Majalah Forbes di tahun 2008, memasukkan nama Knightley sebagai salah
satu artis termahal, dengan pendapatan 32 juta dollar Amerika Serikat .
Forbes mendudukkan Knightley di urutan kedua, artis Hollywood dengan
honor tinggi.
Kisah Darcy dan Lizzi
Film berseting abad pertengahan ini, berkisah tentang Elizabeth Bennet
atau Lizzi (Knightley), seorang wanita dari keluarga kelas menengah
yang tinggal di sebuah desa kecil di Inggris. Lizzi berbeda dengan
gadis-gadis lain di masa lampau, yang lemah lembut dan penurut.
Sebaliknya, di era zaman bangsawan Inggris itu, Lizzi muncul dengan
tabiat keras dan berpendirian kuat. Di sebuah pesta dansa, ia bertemu
pemuda bangsawan bernama Fitzwilliam Darcy (Matthew Macfadyen) seorang
pemuda yang dingin dan kaku, sama kerasnya seperti Lizzi.
Sejak pertama kali bertemu, mereka pasang sikap dingin satu sama lain,
namun akhirnya saling jatuh cinta. Tapi anehnya, mereka sama-sama
mencoba mengingkari kenyataan tersebut.
Lizzi menganggap Darcy, layaknya pria dari kalangan bangsawan Inggris,
yang selalu merendahkan perempuan dari kalangan menengah. Sikap acuh
Dracy, makin menguatkan anggapan Lizzi tentang hal itu.

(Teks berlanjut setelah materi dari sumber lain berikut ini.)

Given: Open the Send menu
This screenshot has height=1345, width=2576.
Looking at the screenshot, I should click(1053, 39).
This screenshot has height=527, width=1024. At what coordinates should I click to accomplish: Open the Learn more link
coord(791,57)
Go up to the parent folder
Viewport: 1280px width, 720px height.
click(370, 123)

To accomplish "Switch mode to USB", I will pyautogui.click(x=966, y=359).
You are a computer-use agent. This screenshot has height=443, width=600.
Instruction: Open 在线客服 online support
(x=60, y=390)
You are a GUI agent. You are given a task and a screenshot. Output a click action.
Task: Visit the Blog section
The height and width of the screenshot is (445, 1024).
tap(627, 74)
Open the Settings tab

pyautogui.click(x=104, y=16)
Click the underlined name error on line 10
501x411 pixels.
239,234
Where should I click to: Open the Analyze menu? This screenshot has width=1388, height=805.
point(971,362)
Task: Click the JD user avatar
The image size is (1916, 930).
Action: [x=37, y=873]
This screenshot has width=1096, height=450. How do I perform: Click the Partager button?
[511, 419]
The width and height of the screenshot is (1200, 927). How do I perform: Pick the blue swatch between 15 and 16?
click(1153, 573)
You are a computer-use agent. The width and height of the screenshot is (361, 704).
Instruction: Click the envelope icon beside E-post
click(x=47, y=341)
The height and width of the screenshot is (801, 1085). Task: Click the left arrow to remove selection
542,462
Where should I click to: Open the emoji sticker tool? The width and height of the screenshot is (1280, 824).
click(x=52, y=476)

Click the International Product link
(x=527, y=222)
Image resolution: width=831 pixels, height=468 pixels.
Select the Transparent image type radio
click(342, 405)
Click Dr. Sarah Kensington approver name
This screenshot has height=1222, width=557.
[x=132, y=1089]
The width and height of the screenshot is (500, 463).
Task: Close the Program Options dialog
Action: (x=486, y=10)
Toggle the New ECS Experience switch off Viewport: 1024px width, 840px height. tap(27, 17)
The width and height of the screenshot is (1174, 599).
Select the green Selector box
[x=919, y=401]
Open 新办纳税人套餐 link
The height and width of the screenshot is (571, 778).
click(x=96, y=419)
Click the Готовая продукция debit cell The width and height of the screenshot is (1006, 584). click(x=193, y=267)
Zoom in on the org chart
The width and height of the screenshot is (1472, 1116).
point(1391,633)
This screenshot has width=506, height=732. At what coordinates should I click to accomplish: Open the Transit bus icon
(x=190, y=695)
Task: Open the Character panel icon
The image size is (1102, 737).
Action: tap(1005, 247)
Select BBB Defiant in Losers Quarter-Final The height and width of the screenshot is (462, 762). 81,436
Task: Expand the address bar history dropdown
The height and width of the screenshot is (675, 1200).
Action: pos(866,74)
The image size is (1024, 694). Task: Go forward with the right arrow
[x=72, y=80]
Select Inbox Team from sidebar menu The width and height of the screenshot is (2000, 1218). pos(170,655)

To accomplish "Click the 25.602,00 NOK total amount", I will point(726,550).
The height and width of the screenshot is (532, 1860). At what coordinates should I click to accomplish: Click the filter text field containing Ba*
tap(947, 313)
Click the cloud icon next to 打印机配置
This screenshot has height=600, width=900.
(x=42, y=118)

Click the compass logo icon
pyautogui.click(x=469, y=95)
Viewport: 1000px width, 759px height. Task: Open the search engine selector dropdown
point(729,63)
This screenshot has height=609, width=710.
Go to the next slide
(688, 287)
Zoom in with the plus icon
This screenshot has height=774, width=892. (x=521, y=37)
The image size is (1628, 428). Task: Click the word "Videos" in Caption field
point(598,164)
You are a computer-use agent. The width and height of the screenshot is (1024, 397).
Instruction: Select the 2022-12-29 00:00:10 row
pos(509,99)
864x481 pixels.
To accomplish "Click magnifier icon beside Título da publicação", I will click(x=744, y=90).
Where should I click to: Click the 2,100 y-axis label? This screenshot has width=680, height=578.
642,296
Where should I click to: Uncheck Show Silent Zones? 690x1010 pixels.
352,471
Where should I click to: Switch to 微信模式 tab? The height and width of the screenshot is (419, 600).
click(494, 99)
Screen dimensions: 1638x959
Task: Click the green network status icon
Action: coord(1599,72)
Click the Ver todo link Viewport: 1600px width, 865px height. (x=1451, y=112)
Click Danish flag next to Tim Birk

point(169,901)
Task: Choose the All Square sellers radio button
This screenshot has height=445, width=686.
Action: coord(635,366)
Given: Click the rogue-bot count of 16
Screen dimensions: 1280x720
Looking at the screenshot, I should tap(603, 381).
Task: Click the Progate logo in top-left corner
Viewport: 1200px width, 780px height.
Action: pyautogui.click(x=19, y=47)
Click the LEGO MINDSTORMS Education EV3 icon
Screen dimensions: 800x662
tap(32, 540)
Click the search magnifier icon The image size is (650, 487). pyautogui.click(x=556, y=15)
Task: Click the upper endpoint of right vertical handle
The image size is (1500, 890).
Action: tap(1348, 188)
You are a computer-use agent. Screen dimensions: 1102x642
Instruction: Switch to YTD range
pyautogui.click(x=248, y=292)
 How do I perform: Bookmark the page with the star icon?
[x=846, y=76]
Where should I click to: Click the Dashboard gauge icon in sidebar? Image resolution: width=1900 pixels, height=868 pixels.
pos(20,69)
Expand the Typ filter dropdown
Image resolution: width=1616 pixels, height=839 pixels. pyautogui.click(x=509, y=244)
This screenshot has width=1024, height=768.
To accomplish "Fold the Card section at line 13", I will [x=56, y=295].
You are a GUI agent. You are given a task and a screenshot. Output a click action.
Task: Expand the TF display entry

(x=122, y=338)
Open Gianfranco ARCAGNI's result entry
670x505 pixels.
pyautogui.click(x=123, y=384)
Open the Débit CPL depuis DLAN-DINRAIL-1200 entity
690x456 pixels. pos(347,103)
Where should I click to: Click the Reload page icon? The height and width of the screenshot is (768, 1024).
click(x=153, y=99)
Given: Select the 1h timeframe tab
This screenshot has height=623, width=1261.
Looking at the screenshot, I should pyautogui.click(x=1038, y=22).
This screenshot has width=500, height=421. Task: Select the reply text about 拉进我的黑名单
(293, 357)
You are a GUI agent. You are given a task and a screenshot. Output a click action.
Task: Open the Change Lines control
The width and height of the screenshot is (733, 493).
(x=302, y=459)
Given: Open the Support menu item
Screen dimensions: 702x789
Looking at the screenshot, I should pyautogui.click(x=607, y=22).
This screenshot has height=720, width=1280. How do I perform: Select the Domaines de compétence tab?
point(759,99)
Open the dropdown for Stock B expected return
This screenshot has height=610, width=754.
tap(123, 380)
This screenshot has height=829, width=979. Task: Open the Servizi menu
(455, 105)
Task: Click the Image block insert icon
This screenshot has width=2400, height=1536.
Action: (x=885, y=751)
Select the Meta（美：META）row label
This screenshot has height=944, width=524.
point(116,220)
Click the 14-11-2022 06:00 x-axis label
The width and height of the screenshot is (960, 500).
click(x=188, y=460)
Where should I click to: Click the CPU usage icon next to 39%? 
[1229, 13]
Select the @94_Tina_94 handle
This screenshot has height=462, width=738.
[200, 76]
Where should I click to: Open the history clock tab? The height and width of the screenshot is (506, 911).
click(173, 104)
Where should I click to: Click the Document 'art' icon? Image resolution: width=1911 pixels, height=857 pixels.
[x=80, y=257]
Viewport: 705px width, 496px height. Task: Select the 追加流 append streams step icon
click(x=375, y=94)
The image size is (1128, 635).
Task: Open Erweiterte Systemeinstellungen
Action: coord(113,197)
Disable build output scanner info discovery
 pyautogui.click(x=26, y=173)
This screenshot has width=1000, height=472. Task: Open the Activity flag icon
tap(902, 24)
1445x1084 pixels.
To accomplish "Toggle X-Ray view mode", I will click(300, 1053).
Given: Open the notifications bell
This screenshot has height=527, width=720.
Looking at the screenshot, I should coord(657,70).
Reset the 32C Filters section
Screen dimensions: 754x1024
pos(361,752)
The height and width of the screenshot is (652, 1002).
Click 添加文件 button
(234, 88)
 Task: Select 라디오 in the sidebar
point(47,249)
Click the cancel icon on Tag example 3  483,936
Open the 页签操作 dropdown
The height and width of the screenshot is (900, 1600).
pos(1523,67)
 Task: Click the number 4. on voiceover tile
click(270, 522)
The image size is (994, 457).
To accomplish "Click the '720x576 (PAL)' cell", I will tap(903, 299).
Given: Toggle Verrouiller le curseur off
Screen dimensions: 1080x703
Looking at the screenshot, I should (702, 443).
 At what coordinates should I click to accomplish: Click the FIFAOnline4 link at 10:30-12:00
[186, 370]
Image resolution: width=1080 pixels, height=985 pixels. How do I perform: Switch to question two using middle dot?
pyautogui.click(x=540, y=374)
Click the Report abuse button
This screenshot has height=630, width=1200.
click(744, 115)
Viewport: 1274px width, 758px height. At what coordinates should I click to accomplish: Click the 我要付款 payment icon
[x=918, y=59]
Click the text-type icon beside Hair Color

Sementara Darcy yang jelas-jelas jatuh cinta kepada Lizzi sejak pertama
kali bertemu, malah pasang muka sombong. Ia beranggapan Lizzi sebagai
perempuan materialistis, layaknya wanita kelas menengah lainnya.>>>
|
Titik
prasangka dan harga diri inilah, yang menjadi urat nadi film ini. Tidak
seperti kebanyakan film sejenis, di mana wanita, begitu mudah
mengungkapkan perasaan, maka di film ini justru kebalikannya.
Daya tarik lain dari film ini adalah soundtrack-nya. Kehebatan Dario
Marianelli dalam menata musik, juga diapresiasi dalam daftar nominasi
Piala Oscar 2005. Sepuluh lagu yang dipersiapkan Dario, memang bukan
sembarang lagu. Ia menggarapnya secara detail, dengan iringan The
English Chamber Orchestra.
Hingga kini, lagu-lagu semisal Dawn, Stars And Butterflies, The Living Sculptures Of Pemberley atau Meryton Townhall yang ada di film ini, masih dianggap sebagai soundtrack terbaik di dunia perfilman.
|
|
Semua Karena Jane
Film yang bersih dari peluk cium ini, memang terkait dengan Jane Austin. Dialah sang penulis buku Pride & Prejudice.
Seorang penulis kisah asmara, yang tak memberi ruang murahan dalam
karyanya. Joe Wright sebagai sutradara tahu betul hal itu. Ia pun
menghormati Jane, dengan membersihkan semua unsur murahan tersebut.
Jane
Austen lahir 16 Desember 1775 di kota Steventon, Hampshire, dekat
Basingstoke, Inggris. Gadis cantik ini, terlahar dari George Austen,
seorang pendeta lokal, dan ibunya Cassandra, wanita rumahan. Sang kakak,
bernama sama dengan ibunya, Cassandra. Jane sangat dekat dengan
Cassandra.
Ketika Cassandra hendak pergi belajar ke Oxford, yang hanya terpaut
tiga tahun di atasnya, Jane meminta ikut serta. Namun keduanya
terpaksa pulang beberapa bulan kemudian. Mereka tidak terpisahkan.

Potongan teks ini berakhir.